● REQUIRED ACTION: What is needed is a word-for-word copy of the records below.

● DATA FOR REVIEW:
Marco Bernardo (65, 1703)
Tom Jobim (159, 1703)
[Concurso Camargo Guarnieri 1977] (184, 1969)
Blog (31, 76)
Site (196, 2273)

● SOLUTION FOR THIS EXERCISE:
Marco Bernardo (65, 1703)
Tom Jobim (159, 1703)
[Concurso Camargo Guarnieri 1977] (184, 1969)
Blog (31, 76)
Site (196, 2273)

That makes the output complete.